The Zoom proceedings captured national attention as Trump’s then-ongoing legal blitz spectacularly failed in other courts, but Justice Karofsky recalled being well aware of an ominous demonstration boiling outside the view of the cameras.

“During the argument, as I looked out my window, there were armed protesters walking right outside of my window and walking around the Capitol during the oral arguments,” Karofsky recounted on Law&Crime’s podcast “Objections: with Adam Klasfeld,” during an exclusive interview nearly a year after the proceedings.

The Wisconsin Supreme Court operates from the second floor of the east wing of the State Capitol.

“When the arguments were over, I got a police escort to my car,” Karofsky continued. “I had a, you know, beefed up security for quite some time afterwards.”

 

Like public servants throughout the country, Karofsky and her colleagues faced torrents of threats and abuse for months to come.

“Fear That America Would Once Again Be Ruled by a Monarch”

If the demonstrators hoped to sway the Wisconsin Supreme Court justices into ruling in Trump’s favor, they would be sorely disappointed. The high court ruled 4-3 to reject Trump’s lawsuit, with conservative Justice Brian Hagedorn joining the liberal wing to preserve then President-elect Joe Biden’s victory.

Karofsky, who ran as a nonpartisan but was supported by the Democrats, would not be bullied by the armed assembly. She unloaded on Trump’s then-attorney Jim Troupis about the fact that he targeted only the state’s two most diverse counties, Milwaukee and Dane.

“This lawsuit, Mr. Troupis, smacks of racism,” Karofsky said last year, in a remark that made international headlines.

Data supplied |
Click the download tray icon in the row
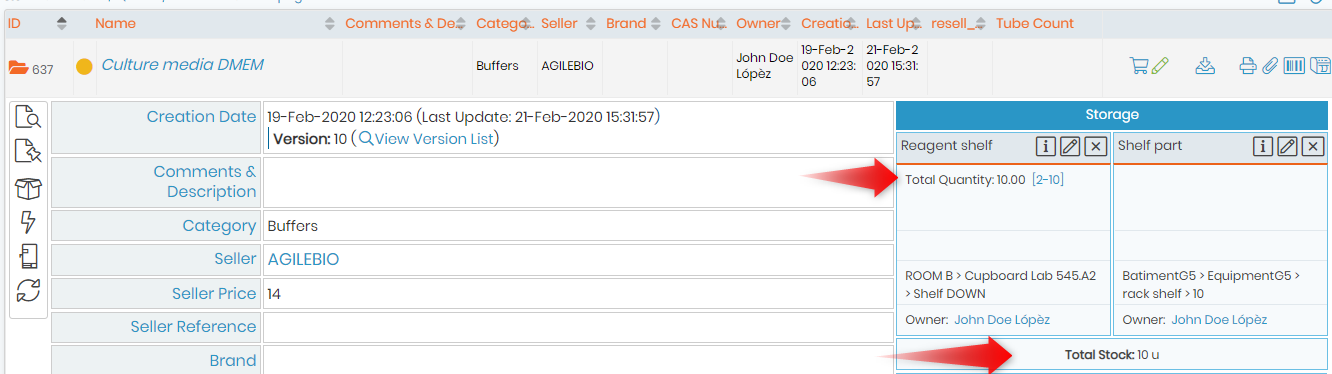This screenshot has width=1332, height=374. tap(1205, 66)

...

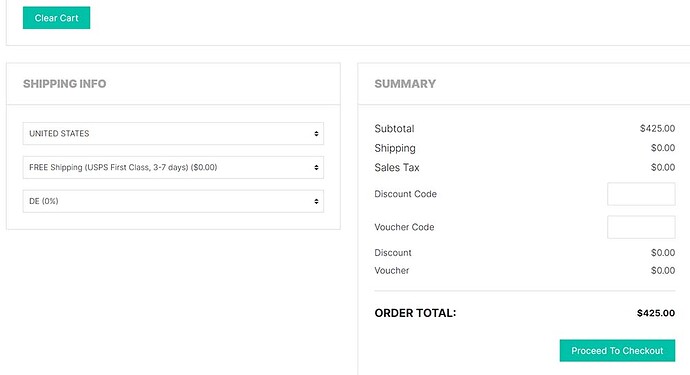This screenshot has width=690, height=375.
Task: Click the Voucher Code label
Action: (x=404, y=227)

Try it | In the excerpt about Justice Karofsky, which conservative justice joined the liberal wing to reject Trump's lawsuit?

Exercise result | Justice Brian Hagedorn